Mike paused and cleared his throat before asking, “Do I need to guess where you are, or do I just assume you’re with one of the young’uns?”
“Got it in one.” That was the thing. People did know, maybe not everything, but enough for me to be embarrassed by the fact that Noah treated me like I was a secret.
“Do I need to send a helmet?”
“I have mine,” I said, glancing at it, trying not to think of going shopping for
it with Noah and Killer. “I just need a ride . . . and if you can avoid mentioning it to Uncle Karl or Echo.”
Mike’s tone shifted. “You know better than that, Ellen.”
I nodded even though he couldn’t see me. Everything to do with Noah or Killer was reported to the Wolves’ president and to the biker who’d raised both boys. It was simply the way of it. Hell, I’d been the one reporting things over the years. Everyone did it. Echo cared about every little detail of their lives. Nothing was considered too insignificant to mention. Killer had coped by devoting himself to Echo, becoming Echo’s right hand. Noah had done the opposite—refusing to even be patched into the Wolves.
“What’s the new guy’s name?” I asked.
“Alamo.”
“Okay.” Admittedly this was a somewhat silly question. I’d know him when he arrived because he would be wearing club colors, the Wolves’ insignia clearly marked on either a black leather vest or jacket. Plus, there weren’t any Wolves I didn’t know other than the new guy, so a biker who arrived with club colors was obviously my ride. That said, I wasn’t going to be rude and not know his name.

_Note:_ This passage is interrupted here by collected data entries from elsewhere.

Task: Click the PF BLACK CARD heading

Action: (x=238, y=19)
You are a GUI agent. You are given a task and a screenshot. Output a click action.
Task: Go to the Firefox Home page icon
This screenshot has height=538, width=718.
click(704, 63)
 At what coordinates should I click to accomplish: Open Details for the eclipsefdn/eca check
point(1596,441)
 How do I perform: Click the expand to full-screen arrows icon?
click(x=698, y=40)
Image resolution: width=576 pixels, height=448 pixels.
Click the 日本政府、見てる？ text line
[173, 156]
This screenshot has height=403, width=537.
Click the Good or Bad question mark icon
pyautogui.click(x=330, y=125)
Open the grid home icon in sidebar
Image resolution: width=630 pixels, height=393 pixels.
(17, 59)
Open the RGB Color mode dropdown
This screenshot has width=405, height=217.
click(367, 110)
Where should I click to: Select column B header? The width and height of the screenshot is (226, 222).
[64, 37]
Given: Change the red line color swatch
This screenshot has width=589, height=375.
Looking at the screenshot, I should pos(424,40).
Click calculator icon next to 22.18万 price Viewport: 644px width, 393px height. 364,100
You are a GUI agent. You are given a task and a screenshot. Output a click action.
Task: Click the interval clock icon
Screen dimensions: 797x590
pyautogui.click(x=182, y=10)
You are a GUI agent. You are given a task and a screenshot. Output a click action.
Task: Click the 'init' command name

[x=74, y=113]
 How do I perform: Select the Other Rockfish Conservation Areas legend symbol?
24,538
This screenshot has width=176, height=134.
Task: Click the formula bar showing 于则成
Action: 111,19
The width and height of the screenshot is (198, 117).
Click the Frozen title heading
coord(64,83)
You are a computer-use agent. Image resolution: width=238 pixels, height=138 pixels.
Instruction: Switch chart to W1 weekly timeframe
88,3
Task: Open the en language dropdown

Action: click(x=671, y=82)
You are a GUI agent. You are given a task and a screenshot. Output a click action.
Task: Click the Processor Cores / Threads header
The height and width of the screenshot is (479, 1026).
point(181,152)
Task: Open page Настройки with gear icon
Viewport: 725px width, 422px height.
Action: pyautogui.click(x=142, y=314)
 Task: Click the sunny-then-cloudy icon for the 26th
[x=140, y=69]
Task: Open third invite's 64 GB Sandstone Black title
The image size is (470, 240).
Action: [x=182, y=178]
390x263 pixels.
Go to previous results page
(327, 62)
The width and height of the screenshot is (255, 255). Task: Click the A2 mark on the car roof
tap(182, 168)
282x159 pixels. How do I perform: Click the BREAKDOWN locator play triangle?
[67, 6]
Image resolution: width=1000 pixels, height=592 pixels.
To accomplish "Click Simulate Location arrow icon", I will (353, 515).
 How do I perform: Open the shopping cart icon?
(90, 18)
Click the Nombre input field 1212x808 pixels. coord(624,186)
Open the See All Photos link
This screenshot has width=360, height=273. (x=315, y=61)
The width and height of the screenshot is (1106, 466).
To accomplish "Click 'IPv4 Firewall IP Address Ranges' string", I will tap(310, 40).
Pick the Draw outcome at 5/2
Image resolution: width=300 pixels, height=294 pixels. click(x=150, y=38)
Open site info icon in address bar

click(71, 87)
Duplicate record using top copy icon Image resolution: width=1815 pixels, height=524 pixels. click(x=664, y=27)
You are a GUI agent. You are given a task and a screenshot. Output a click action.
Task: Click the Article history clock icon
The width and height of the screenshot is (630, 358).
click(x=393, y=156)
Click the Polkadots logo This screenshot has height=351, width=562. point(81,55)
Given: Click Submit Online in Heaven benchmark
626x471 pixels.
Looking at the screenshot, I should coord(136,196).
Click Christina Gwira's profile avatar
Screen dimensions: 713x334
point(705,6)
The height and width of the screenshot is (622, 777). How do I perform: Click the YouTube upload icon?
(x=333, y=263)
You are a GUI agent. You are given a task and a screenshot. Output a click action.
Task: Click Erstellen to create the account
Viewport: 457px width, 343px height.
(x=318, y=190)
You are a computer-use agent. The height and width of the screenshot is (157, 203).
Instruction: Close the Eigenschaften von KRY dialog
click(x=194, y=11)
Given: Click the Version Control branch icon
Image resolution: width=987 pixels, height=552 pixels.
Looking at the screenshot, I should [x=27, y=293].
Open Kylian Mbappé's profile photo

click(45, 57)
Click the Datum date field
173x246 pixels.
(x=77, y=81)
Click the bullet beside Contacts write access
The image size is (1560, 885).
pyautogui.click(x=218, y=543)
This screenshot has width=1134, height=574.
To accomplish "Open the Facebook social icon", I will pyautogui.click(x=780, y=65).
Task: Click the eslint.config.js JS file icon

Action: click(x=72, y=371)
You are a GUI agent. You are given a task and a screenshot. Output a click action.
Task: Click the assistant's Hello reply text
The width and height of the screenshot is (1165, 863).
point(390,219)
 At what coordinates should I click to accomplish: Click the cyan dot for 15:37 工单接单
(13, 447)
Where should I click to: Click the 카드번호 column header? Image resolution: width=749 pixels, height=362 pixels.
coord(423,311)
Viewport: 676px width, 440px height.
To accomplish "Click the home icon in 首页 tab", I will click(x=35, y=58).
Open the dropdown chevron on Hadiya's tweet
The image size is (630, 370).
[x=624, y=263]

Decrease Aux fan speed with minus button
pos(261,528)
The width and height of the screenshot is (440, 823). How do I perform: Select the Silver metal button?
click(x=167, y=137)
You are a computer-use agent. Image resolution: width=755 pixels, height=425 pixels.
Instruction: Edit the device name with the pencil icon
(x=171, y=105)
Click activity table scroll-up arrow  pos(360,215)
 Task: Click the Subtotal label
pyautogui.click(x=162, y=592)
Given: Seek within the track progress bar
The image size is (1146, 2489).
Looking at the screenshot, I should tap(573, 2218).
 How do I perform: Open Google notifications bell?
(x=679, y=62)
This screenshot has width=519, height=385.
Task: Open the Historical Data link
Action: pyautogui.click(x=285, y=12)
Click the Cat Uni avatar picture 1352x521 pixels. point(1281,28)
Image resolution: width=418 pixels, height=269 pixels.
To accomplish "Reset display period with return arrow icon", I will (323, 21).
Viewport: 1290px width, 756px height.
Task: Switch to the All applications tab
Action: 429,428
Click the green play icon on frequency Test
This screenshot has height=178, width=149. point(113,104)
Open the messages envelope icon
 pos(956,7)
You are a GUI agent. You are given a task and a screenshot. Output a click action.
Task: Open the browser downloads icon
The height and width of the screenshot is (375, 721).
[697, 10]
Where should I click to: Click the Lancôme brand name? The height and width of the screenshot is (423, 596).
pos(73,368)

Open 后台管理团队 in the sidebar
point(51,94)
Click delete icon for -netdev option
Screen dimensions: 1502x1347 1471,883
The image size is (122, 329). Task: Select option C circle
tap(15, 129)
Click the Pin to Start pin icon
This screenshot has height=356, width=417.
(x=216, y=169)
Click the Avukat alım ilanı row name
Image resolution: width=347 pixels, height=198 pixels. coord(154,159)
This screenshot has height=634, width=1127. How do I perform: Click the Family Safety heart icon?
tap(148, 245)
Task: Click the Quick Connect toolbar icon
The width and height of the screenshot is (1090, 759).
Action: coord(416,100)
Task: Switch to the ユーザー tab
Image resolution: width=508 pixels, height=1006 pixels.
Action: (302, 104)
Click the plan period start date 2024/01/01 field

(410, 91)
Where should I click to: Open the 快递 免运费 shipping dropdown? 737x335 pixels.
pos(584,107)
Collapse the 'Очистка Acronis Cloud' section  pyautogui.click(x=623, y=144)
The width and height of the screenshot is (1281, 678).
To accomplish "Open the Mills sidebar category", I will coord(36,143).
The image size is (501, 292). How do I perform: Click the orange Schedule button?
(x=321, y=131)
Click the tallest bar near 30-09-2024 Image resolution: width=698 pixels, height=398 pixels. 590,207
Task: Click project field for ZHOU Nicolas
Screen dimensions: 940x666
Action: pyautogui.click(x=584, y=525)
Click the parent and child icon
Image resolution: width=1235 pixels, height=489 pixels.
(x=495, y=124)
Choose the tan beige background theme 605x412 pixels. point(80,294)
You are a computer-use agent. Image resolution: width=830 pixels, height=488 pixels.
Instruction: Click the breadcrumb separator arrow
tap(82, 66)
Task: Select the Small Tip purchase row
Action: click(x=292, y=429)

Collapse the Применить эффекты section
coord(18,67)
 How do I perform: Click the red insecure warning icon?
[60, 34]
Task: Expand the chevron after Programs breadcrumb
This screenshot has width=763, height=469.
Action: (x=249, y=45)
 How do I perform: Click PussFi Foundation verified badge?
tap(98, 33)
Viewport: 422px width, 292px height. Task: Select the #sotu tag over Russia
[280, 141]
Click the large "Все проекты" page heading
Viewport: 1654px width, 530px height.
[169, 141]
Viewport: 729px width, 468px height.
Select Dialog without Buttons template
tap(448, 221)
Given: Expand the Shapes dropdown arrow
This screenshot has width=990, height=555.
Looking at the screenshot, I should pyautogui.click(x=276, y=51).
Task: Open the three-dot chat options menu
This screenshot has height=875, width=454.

I disconnected and sat on the curb. I wondered if anyone else realized that this week was the anniversary of my father’s death. Noah certainly hadn’t, and that told me more than anything else. A man who wasn’t there for me wasn’t what I needed. A woman didn’t need a man at all. Mama had been telling me that since my father died . . . but sometimes I wanted one, not just in my sheets but in my life. I wanted someone who cared about me, who remembered to hold me, who treated me like I was special. Instead, I was waiting for a stranger.
Chapter 2
TEARS OF FRUSTRATION WERE STARTING TO STREAK DOWN my cheeks when I heard the gorgeous growl of a Harley headed my way. There weren’t a lot of Harleys in Williamsville that weren’t ridden by Southern Wolves. It was sort of an unwritten law that if you were going to ride for pleasure but not be a Wolf, you rode something else. It was odd to me, but folks seemed to think it was a sign of respect to the club.
Regardless of what I thought of the town logic, the result was that I knew that the sound of a Harley likely meant that I’d know the rider. Noah didn’t like drop-by visitors, either. It was just another way to keep me hidden. Well, it had been. No more. I wasn’t anyone’s dirty secret as of the past hour.